Supplied data:
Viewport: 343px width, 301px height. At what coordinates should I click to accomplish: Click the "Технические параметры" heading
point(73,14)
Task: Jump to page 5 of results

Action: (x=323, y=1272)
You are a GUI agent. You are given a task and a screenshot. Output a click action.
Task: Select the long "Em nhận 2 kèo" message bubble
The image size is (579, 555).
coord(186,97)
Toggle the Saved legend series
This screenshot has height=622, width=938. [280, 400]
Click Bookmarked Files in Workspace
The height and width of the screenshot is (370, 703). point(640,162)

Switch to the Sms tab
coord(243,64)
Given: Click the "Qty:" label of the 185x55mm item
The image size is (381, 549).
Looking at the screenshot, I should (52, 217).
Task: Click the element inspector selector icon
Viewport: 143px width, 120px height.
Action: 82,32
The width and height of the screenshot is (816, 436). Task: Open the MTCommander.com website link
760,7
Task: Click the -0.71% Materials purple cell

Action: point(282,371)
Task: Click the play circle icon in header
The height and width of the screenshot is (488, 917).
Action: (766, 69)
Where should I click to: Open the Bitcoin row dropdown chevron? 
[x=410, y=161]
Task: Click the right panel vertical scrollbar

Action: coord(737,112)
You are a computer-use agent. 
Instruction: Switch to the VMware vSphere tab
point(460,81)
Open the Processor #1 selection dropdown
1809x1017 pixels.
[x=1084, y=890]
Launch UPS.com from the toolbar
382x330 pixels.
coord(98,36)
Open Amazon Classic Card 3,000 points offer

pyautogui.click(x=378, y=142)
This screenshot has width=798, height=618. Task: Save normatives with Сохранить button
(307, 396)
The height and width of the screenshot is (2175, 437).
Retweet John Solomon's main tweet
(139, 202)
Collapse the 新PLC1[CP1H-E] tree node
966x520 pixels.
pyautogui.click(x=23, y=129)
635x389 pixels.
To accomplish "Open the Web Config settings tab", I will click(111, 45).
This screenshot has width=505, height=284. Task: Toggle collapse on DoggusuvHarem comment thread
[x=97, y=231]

Task description:
Reproduce the listing above without change, from the line containing "Task: Click the play circle icon in header" through the final line of the listing, with both ends included.

Reply to the task:
Task: Click the play circle icon in header
The height and width of the screenshot is (488, 917).
Action: (766, 69)
Where should I click to: Open the Bitcoin row dropdown chevron? 
[x=410, y=161]
Task: Click the right panel vertical scrollbar

Action: coord(737,112)
You are a computer-use agent. 
Instruction: Switch to the VMware vSphere tab
point(460,81)
Open the Processor #1 selection dropdown
1809x1017 pixels.
[x=1084, y=890]
Launch UPS.com from the toolbar
382x330 pixels.
coord(98,36)
Open Amazon Classic Card 3,000 points offer

pyautogui.click(x=378, y=142)
This screenshot has width=798, height=618. Task: Save normatives with Сохранить button
(307, 396)
The height and width of the screenshot is (2175, 437).
Retweet John Solomon's main tweet
(139, 202)
Collapse the 新PLC1[CP1H-E] tree node
966x520 pixels.
pyautogui.click(x=23, y=129)
635x389 pixels.
To accomplish "Open the Web Config settings tab", I will click(111, 45).
This screenshot has width=505, height=284. Task: Toggle collapse on DoggusuvHarem comment thread
[x=97, y=231]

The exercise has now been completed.